Un entrepreneur français gagne-t-il toujours à créer une société aux États-Unis pour payer moins d’impôts ?
Non. Monter une structure aux États-Unis peut réduire le taux effectif d’imposition dans certains cas, surtout avec une LLC bien configurée dans un État adapté. Mais si la résidence fiscale reste en France, les revenus mondiaux peuvent continuer à être imposés en France, sous réserve de la convention fiscale. Sans stratégie claire sur la résidence fiscale, les flux de revenus et la double imposition, une société US peut compliquer la situation plutôt que la simplifier.
Les États sans impôt sur le revenu aux USA sont-ils vraiment des paradis fiscaux ?
Des États comme la Floride ou le Texas n’appliquent pas d’impôt sur le revenu des particuliers, ce qui est un avantage réel. Cependant, ils se financent autrement : property tax élevée, taxes de consommation, frais locaux. Pour un résident, le gain peut être important, surtout pour des revenus élevés, mais il faut regarder l’ensemble du coût de la vie et des services (santé, assurance, éducation) avant de conclure.
Comment éviter la double imposition entre la France et les États-Unis ?
La convention fiscale France–États-Unis prévoit des mécanismes pour éviter que le même revenu soit taxé deux fois à 100 %. En pratique, il faut déclarer les revenus dans les deux pays, appliquer les crédits d’impôt ou exemptions prévus, et s’assurer que la résidence fiscale est correctement déterminée.
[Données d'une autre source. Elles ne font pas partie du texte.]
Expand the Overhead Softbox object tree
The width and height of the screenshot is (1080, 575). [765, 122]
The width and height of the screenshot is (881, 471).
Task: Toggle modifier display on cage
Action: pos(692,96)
Des ressources spécialisées expliquent les points clés et les formulaires à utiliser, mais un accompagnement professionnel reste vivement recommandé pour les situations complexes.
Un simulateur d’impôt France vs USA peut-il vraiment aider à décider ?
Oui, un simulateur sérieux permet de tester différents scénarios de revenus, d’implantation et de structure juridique, et de donner une première estimation de la charge fiscale globale dans chaque pays. Ce n’est pas un substitut à un conseil personnalisé, mais c’est un outil puissant pour comprendre les ordres de grandeur et éviter de se laisser séduire par des idées reçues ou des promesses trop simplistes sur la fiscalité américaine.